Tag Archives: early warning

Scanning the Internet for Ecological Early Warnings

If Google Flu Trends can, why can’t we? The possibility to mine large amounts of individual reports and local news posted on the Internet as early warning signs of pending epidemic outbreaks has been a part of global epidemic governance for quite some time. The question is; could we do the same for ecological crises? A couple of years ago, a couple of colleagues and I wrote a conceptual piece in Frontiers entitled “Can webcrawlers revolutionize ecological monitoring?” where we elaborated issue. Until today however, the idea hasn’t moved much from its conceptual phase. Luckily, analysts and GIS-experts at the USDA Forest Service, now have begun to test the concept with real world data. In a new paper entitled “Internet Map Services: New portal for global ecological monitoring, or geodata junkyard?”, Alan Ager and colleagues, present initial results from runs with a geodata webcrawler . They report:
At the USDA Forest Service’s Western Wildland Environmental Threat Assessment Center (WWETAC), we are exploring webcrawlers to facilitate wildland threat assessments.
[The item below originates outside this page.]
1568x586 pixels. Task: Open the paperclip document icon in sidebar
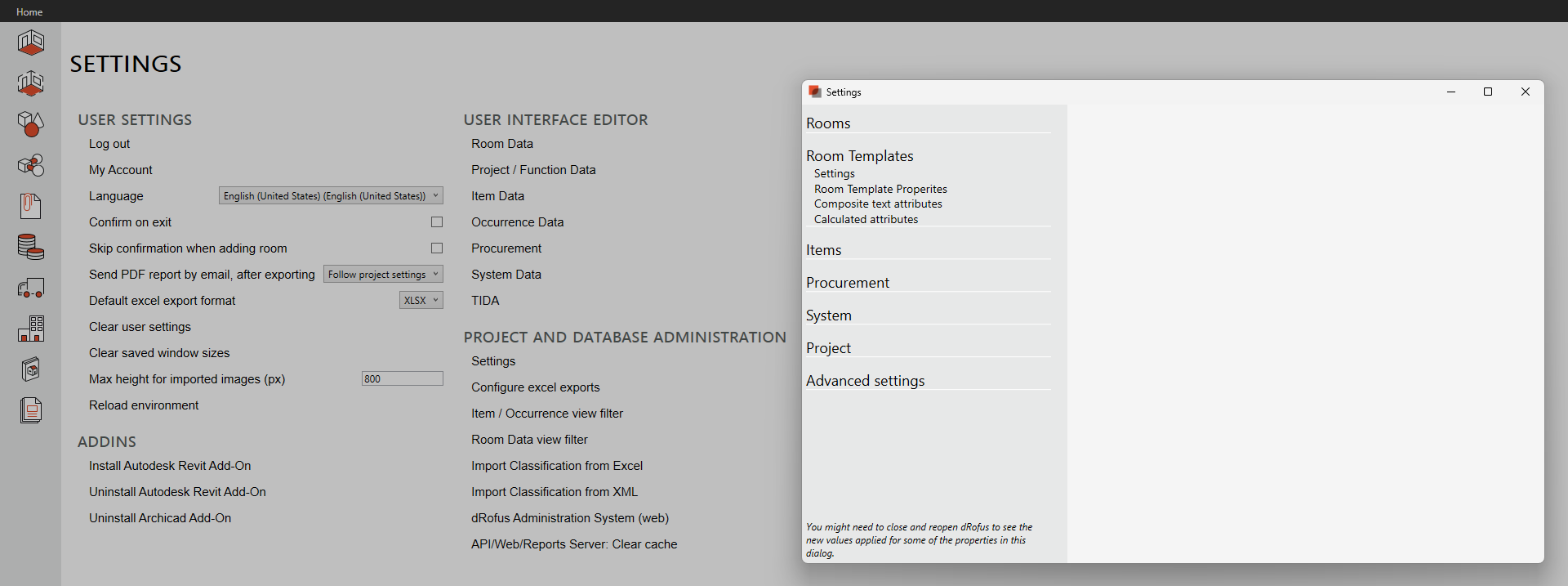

The Threat Center was established by Congress in 2005 to facilitate the development of tools and methods for the assessment of multiple interacting threats (wildfire, insects, disease, invasive species, climate change, land use change)
The Threat News Explorer (see image) visualizes some of the results.

However, they also note that
much of the online data is stored in large institutional data warehouses (Natureserve, Geodata.gov, etc.) that have their own catalog and searching systems and are not open to webcrawlers like ours.  In fact, most federal land management agencies do not allow services to their data, but allow downloading and in-house viewers (i.e. FHTET 2006). This policy does not simplify the problem of integrated threat assessments for federal land management agencies.
The group is now developing a more powerful webcrawler. You can find and search the database for geospatial data and map here. Still a long way to go it seems, but a very important first step!

Google Flu á la Sweden

The fact that the spread of flu could be predicted by tapping into searches on Google, gained much attention during 20098-9. (See however here). The idea to tap into web searches to find early warnings of disease outbreaks seems to be spreading, this time however, applied on something that Swedes know far too well: the extremely infectious norovirus. The virus is known to give nausea, vomiting, diarrhea, and abdominal pain.
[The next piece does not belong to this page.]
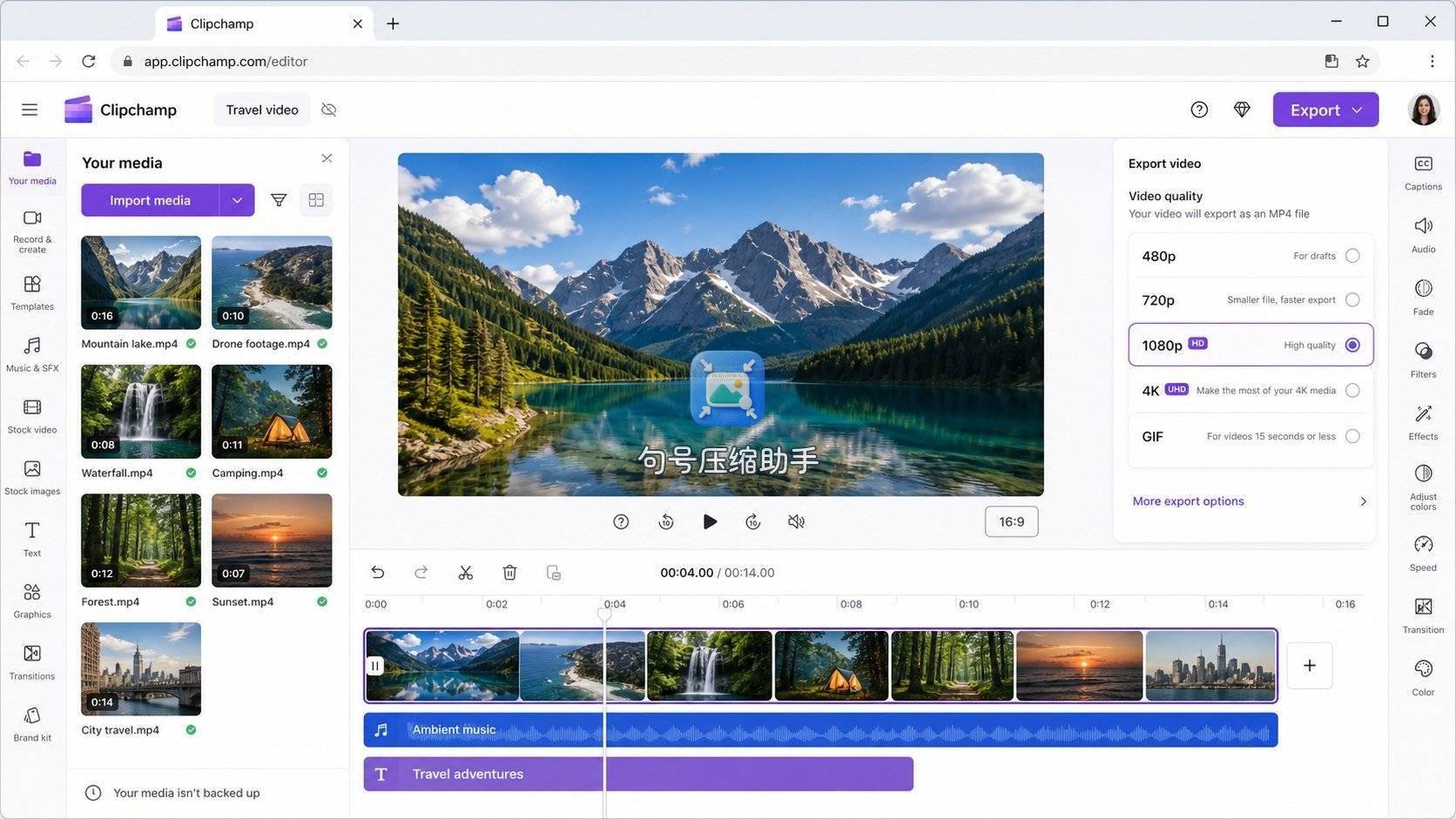Screen dimensions: 1456x819
Task: Choose 4K export quality
Action: 1250,390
A research team at the Swedish Institute for Infectious Disease Control, recently published data showing that queries for *vomit* (asterisks denote any prefix or suffix) submitted to the search engine on a medical website in Sweden (www.vardguiden.se), match the number of laboratory-verified cases almost perfectly (see figure).

Figure. Number of queries for *vomit* submitted to a medical Web site (blue), number of laboratory-verified norovirus samples (red), with baselines and 99% prediction intervals, and number of media articles about winter vomiting disease (black) in Sweden, 2005–2010. From: Hulth A, Andersson Y, Hedlund K-O, Andersson M. Eye-opening approach to norovirus surveillance [letter]. Emerg Infect Dis. 2010 Aug: http://www.cdc.gov/EID/content/16/8/1319.htm

The original article in Emerging Infectious Diseases can be found here.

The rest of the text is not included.